Furthermore, in prior years, there were much more significant declines in assaults and other crimes, despite the fact that this was before the Santa Cruz police were using PredPol. The drops in specific types of crime in both cities appear to be just random fluctuations.’
In other words, the apparent success of PredPol’s software is down to selectively publishing figures that show improvements. And if you start using it in a high-crime year, crime levels will tend to fall in the next year or so, for the same reasons that earthquakes seem to become rarer after an especially bad year. It’s our old friend, regression to the mean.
But that’s not Brian’s only objection: ‘It’s going to lead to bias, to racial profiling, because you’re telling me to go to a certain intersection at a certain time and there’s going to be a crime there. What happens when I get there? I’m going to think all those people are criminals. You’ve already put this image in my mind. You tell someone: Don’t think of an elephant! You just thought of an elephant,’ he says.
‘So we’re going to tell people: Don’t suspect Black people in East Oakland! If you’re sending me there, and you’re telling me this is a crime hotspot based on your PredPol software, I’m going to suspect these people are criminals.’
And, because I am there, if I see any minor lawbreaking, I will make an arrest. The same activity could be going on elsewhere, but if I’m not there to see it, I won’t arrest anyone. So the crime hotspot notches up another arrest, and the prophecy becomes self-perpetuating.
‘Exactly. You’re sending me here for a crime. I need to justify this to my supervisors and to the city council. Now I’m going to start issuing citations for all this this low-level junk no one cares about: He’s got an open beer container on the sidewalk. Who cares! You shouldn’t have been there enforcing it, and now it’s just going to further lead to distrust in the community.
That’s the problem, even if the technology somehow magically becomes accurate, community relationships are going to be damaged.’
Privacy is an important issue, and one that won’t be resolved by technology alone.

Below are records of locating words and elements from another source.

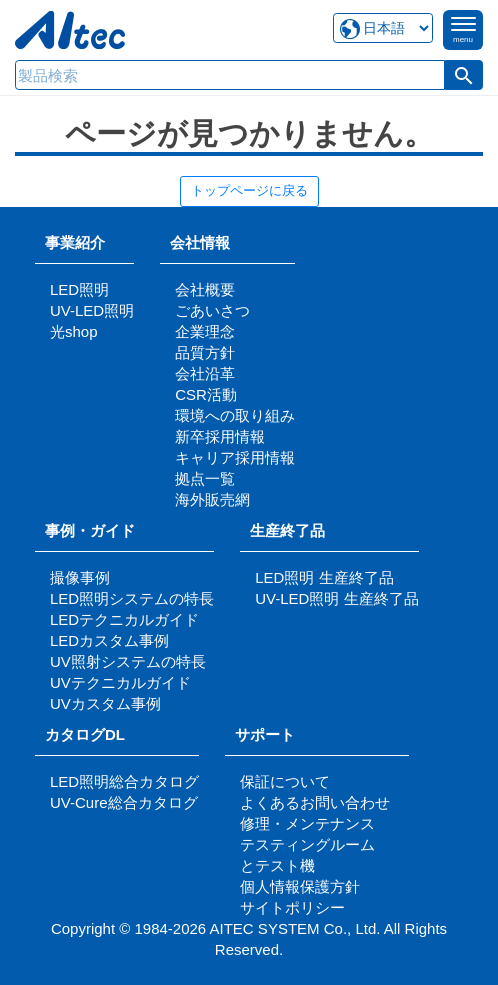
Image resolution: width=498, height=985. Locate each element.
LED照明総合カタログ (124, 781)
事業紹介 (75, 242)
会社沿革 (205, 373)
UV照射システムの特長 (128, 661)
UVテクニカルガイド (120, 682)
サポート (272, 734)
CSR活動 (206, 394)
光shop (74, 331)
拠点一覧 (205, 478)
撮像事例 (80, 577)
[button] (464, 75)
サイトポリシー (292, 907)
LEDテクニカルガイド (124, 619)
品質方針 (205, 352)
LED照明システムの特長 (132, 598)
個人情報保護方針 (300, 886)
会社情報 (200, 242)
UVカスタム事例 (105, 703)
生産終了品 (287, 530)
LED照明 (79, 289)
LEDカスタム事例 (109, 640)
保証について (285, 781)
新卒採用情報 (220, 436)
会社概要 (205, 289)
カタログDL (85, 734)
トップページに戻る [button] (249, 191)
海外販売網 (212, 499)
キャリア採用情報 (235, 457)
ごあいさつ (212, 310)
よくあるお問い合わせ (315, 802)
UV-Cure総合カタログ (124, 802)
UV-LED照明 (92, 310)
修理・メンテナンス (307, 823)
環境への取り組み (235, 415)
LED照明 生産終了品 (324, 577)
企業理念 (205, 331)
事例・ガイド (90, 530)
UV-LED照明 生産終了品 (336, 598)
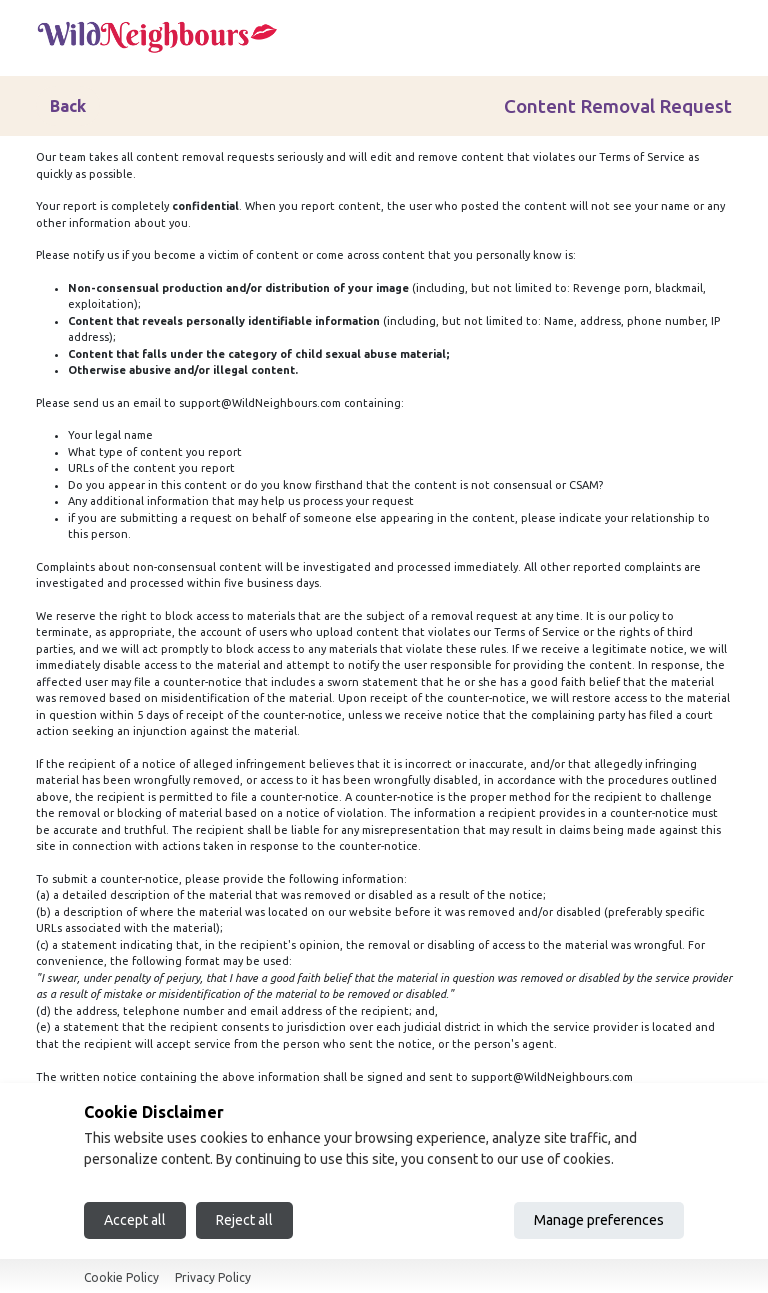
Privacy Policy (213, 1277)
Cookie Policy (121, 1277)
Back (68, 106)
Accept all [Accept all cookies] (135, 1220)
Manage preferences (599, 1220)
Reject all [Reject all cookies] (244, 1220)
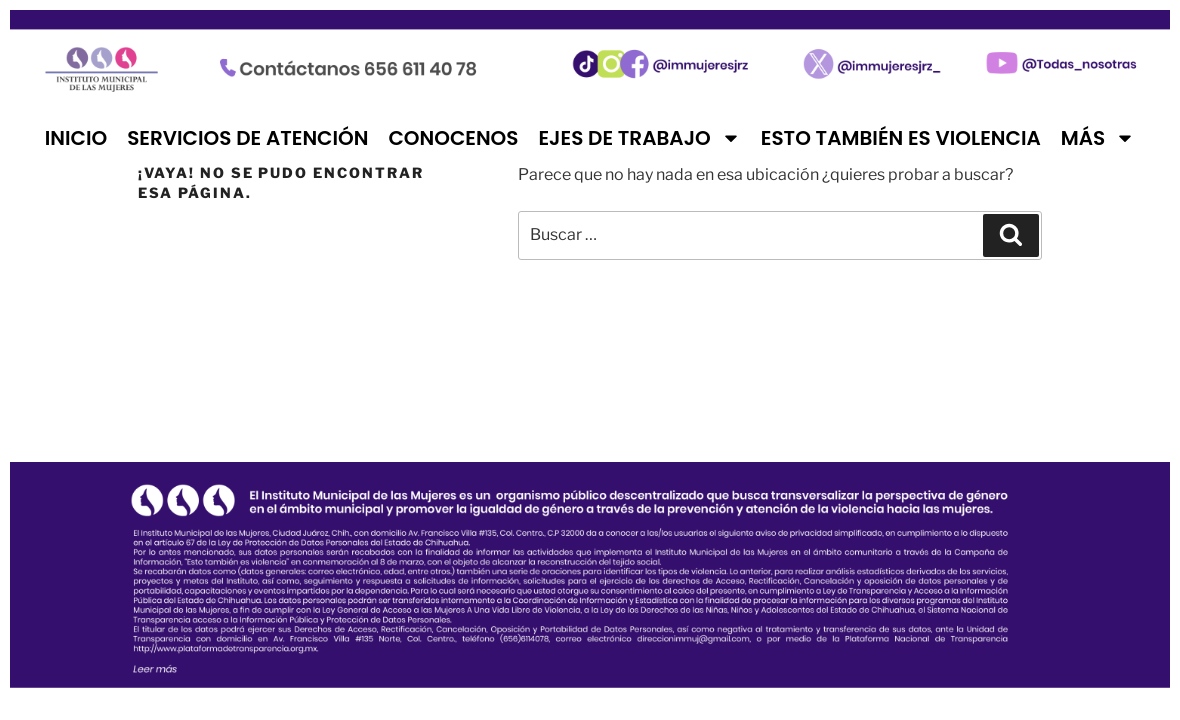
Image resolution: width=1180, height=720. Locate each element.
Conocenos (453, 138)
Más (1098, 138)
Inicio (76, 138)
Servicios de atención (247, 138)
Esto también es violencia (901, 138)
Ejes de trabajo (639, 138)
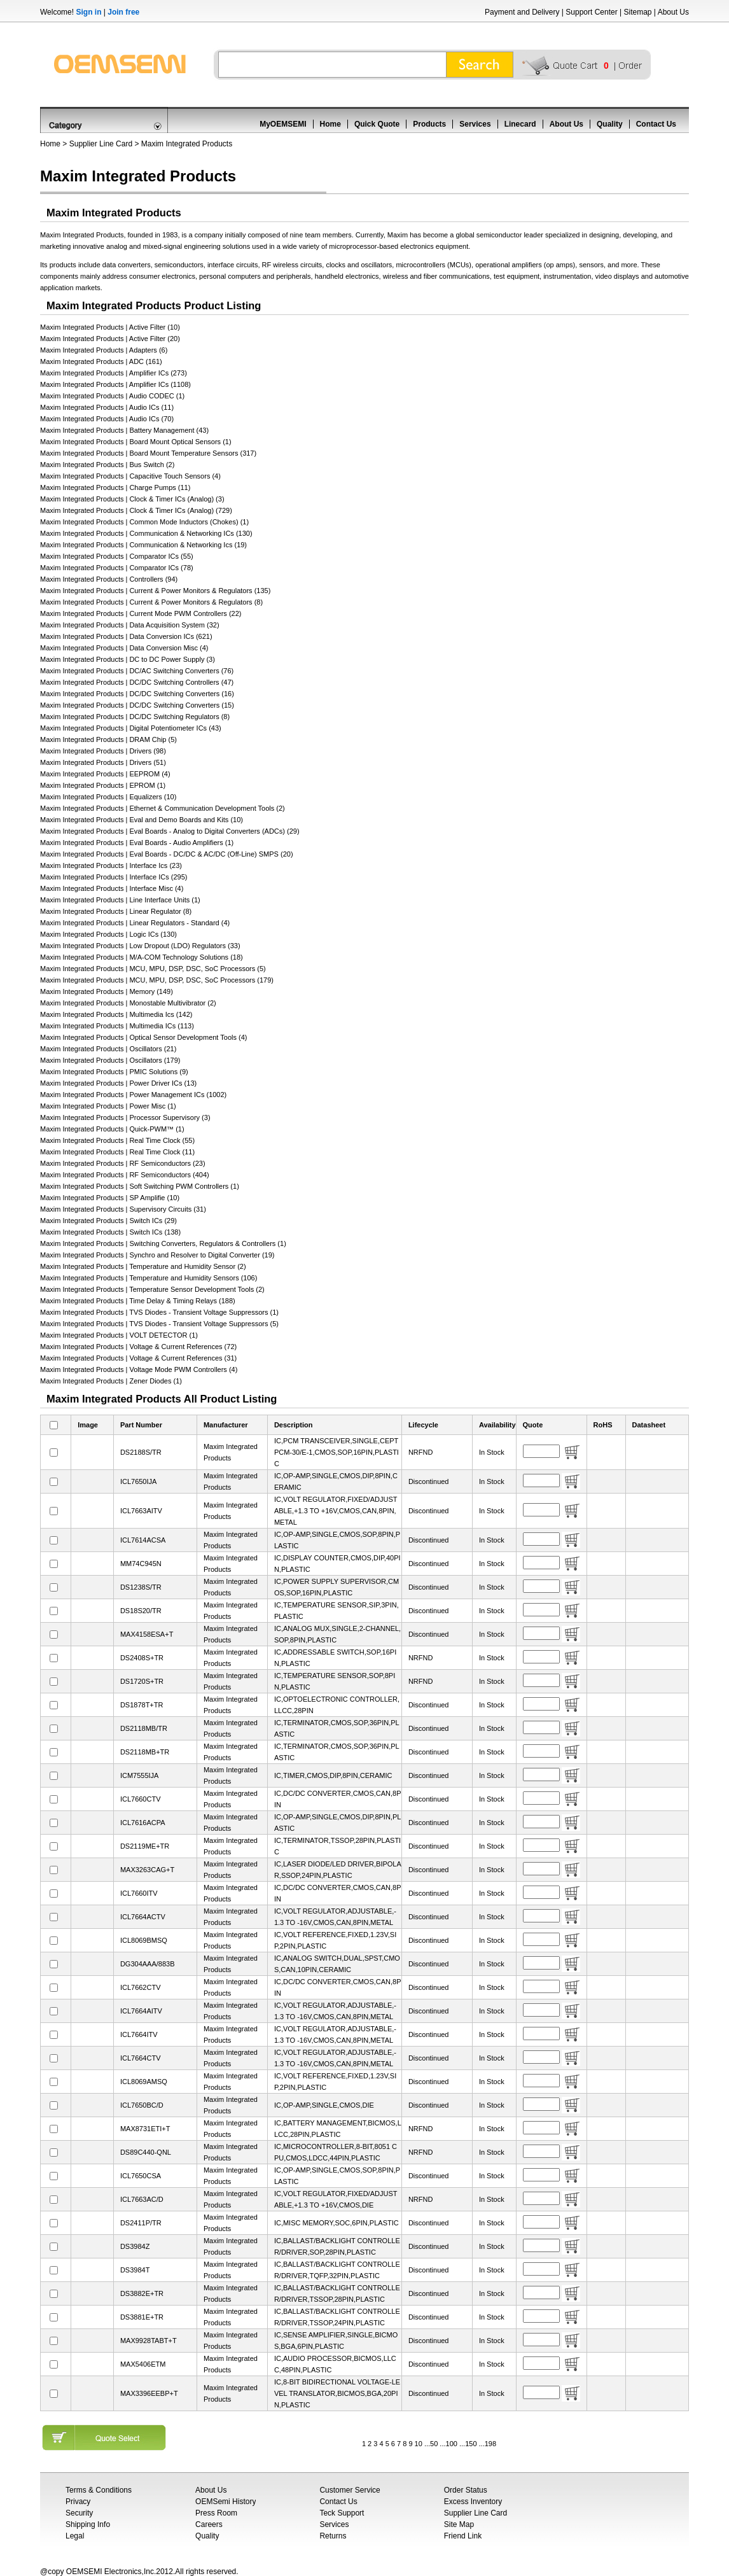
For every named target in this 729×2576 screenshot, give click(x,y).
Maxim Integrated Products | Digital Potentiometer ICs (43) (130, 728)
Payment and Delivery (522, 12)
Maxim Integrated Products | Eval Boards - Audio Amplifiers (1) (136, 842)
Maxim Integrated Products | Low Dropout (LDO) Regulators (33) (140, 945)
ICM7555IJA (139, 1775)
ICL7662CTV (140, 1987)
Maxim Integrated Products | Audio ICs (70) (107, 419)
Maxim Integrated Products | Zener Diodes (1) (111, 1381)
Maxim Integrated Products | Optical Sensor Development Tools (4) (143, 1037)
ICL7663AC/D (141, 2199)
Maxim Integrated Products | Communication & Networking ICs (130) (146, 533)
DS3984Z (134, 2246)
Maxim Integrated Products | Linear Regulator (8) (115, 911)
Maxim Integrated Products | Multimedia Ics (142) (116, 1014)
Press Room (216, 2513)
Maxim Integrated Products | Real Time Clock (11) (117, 1152)
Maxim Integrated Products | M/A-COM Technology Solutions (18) (141, 957)
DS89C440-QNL (145, 2152)
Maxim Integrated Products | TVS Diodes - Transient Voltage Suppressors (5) (159, 1323)
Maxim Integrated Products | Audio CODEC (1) (112, 396)
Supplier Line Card (100, 143)
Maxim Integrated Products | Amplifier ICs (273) (113, 373)
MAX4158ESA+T (146, 1634)
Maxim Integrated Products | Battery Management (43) (124, 430)
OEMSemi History (225, 2501)
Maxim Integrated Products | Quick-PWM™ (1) (112, 1129)
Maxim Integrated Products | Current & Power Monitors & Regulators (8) (151, 602)
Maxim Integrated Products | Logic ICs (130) (108, 934)
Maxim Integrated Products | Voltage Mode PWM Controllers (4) (138, 1369)
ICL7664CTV (140, 2058)
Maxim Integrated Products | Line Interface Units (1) (120, 900)
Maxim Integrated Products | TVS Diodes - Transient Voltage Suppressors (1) (159, 1312)
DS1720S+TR (141, 1681)
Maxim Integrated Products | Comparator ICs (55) (116, 556)
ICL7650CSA (140, 2176)
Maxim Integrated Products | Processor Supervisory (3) (125, 1117)
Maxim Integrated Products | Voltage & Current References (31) (138, 1358)
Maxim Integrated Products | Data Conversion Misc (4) (124, 648)
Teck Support (341, 2513)
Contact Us (656, 124)
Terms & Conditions (99, 2490)
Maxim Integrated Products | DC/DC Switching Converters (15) (137, 705)
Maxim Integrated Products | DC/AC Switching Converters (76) (136, 671)
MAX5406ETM (143, 2364)
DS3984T (134, 2270)
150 (470, 2443)
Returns (332, 2535)
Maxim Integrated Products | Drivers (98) (103, 751)
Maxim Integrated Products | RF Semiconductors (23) (122, 1163)
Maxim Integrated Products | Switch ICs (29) (108, 1220)
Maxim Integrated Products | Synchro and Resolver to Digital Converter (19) (157, 1255)
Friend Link (463, 2535)
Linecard (520, 124)
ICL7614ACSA (143, 1540)
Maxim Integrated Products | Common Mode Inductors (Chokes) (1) (144, 522)
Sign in (88, 12)
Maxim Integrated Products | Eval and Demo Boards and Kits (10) (141, 819)
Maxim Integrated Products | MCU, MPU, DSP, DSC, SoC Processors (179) (157, 980)
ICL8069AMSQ (143, 2081)
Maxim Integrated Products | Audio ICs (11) (107, 407)
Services (474, 124)
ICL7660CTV (140, 1799)
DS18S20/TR (141, 1610)
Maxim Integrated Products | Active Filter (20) (110, 338)
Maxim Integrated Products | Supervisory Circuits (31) (123, 1209)
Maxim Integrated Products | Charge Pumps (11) (115, 487)
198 (490, 2443)
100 (451, 2443)
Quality (610, 124)
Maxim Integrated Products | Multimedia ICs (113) (117, 1026)
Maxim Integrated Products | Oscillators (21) (108, 1049)
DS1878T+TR (141, 1705)
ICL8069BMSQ (143, 1940)
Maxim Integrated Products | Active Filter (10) (110, 327)
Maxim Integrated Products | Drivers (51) (103, 762)
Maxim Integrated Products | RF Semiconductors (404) (124, 1175)
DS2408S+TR (141, 1658)
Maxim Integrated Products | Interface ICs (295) (114, 877)
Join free (123, 12)
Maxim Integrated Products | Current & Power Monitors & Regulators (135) (155, 590)
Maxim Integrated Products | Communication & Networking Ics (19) (143, 545)
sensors (591, 265)
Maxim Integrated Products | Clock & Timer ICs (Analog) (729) (136, 510)
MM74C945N (141, 1563)
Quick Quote (376, 124)
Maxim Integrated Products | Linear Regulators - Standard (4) (135, 923)
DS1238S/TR (141, 1587)
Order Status (465, 2490)
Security (79, 2513)
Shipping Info (88, 2524)
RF (267, 265)
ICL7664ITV (139, 2034)
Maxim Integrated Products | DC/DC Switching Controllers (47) (136, 682)
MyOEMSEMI (283, 124)
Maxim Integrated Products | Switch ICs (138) (110, 1232)
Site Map (459, 2524)
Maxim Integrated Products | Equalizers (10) (108, 797)
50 (434, 2443)
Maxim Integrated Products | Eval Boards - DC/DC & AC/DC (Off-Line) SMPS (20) (166, 854)
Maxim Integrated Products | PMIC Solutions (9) (114, 1071)
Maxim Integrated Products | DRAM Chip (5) (108, 739)
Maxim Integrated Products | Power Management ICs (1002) (133, 1094)
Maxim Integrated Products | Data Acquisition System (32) (129, 625)
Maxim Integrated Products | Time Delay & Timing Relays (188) (137, 1301)
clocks (335, 265)
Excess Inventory (473, 2501)
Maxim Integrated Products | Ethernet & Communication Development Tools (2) (162, 808)
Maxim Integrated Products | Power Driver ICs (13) (118, 1083)
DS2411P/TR (141, 2223)
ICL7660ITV (139, 1893)
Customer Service (349, 2490)
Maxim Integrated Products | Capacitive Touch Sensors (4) (130, 476)
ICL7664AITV (141, 2011)
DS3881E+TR (141, 2317)
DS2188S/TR (141, 1452)
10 (418, 2443)
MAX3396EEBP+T (149, 2393)
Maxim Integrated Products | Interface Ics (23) (111, 865)
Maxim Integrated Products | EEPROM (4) (105, 774)
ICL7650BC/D (141, 2105)
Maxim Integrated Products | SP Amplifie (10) (109, 1197)
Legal (75, 2535)
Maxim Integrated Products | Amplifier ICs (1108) (115, 384)
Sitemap (637, 12)
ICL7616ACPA (142, 1822)
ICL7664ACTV (142, 1917)
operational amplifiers (509, 265)
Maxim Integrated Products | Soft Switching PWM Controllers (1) (139, 1186)
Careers (209, 2524)
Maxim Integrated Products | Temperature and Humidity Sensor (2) (143, 1266)
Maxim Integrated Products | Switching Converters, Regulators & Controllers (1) (163, 1243)
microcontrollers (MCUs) (433, 265)
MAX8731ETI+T (145, 2128)
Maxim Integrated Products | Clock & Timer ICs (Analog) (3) (132, 499)
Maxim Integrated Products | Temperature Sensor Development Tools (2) (152, 1289)
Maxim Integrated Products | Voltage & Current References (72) (138, 1346)
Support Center (591, 12)
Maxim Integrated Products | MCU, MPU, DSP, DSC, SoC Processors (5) (153, 968)
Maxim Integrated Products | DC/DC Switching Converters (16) (137, 693)
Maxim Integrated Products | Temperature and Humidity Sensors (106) (148, 1278)
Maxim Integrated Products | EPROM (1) (102, 785)
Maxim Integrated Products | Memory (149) (106, 991)
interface (220, 265)
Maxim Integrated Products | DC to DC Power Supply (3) (127, 659)
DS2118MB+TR (144, 1752)
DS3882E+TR (141, 2293)
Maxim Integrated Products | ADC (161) (101, 361)
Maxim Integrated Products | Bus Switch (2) (107, 464)
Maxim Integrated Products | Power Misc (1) (108, 1106)
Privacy (78, 2501)
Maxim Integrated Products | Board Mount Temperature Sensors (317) (148, 453)
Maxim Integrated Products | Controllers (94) (108, 579)
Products (429, 124)
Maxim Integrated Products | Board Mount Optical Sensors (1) (136, 441)
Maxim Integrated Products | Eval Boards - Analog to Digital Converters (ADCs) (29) (170, 831)
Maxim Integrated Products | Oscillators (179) (110, 1060)
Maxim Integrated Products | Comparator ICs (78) (116, 567)
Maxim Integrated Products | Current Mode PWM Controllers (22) (140, 613)
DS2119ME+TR (144, 1846)
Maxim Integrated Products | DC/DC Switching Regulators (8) (135, 716)
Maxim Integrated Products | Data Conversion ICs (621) (126, 636)
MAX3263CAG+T (147, 1869)
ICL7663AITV (141, 1511)
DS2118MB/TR (143, 1728)
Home (330, 124)
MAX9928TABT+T (148, 2340)
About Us (673, 12)
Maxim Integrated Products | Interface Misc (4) (111, 888)
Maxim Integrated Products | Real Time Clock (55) (117, 1140)
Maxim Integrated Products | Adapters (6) (103, 350)
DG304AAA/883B (147, 1964)
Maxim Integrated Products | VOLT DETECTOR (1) (119, 1335)
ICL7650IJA (138, 1481)
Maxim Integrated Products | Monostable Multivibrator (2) (128, 1003)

But the profiling potential of big data, letting the algorithm predict that my part of town will be a crime hotbed and your children are at risk of dropping out of school, is something I find equally worrying. And that’s what we’ll look at it in the next chapter.
Notes
1 National Association for the Advancement of Colored People, a leading force in the struggle for equal civil rights for all races in America.
2 National Security Agency.
3 Then again, if you were concerned about your own communication being monitored, you might not say so in an online survey. Wouldn’t that make you look as if you had something to hide, and draw unwanted attention to yourself?
4 Yes, the UK has an airport named after legendary outlaw Robin Hood. Which gives this story an ironic twist.
5 Which identifies an internet connection, and hence often the user.
6 A site set up by Brett Lempereur in Liverpool, to show every website he visits, and give an example of what ‘collecting metadata’ means.
7 I’m including both professionally interesting and romantically interesting in this, though personally I prefer to retain a little mystery if it’s the latter. I try not to Google before a first date.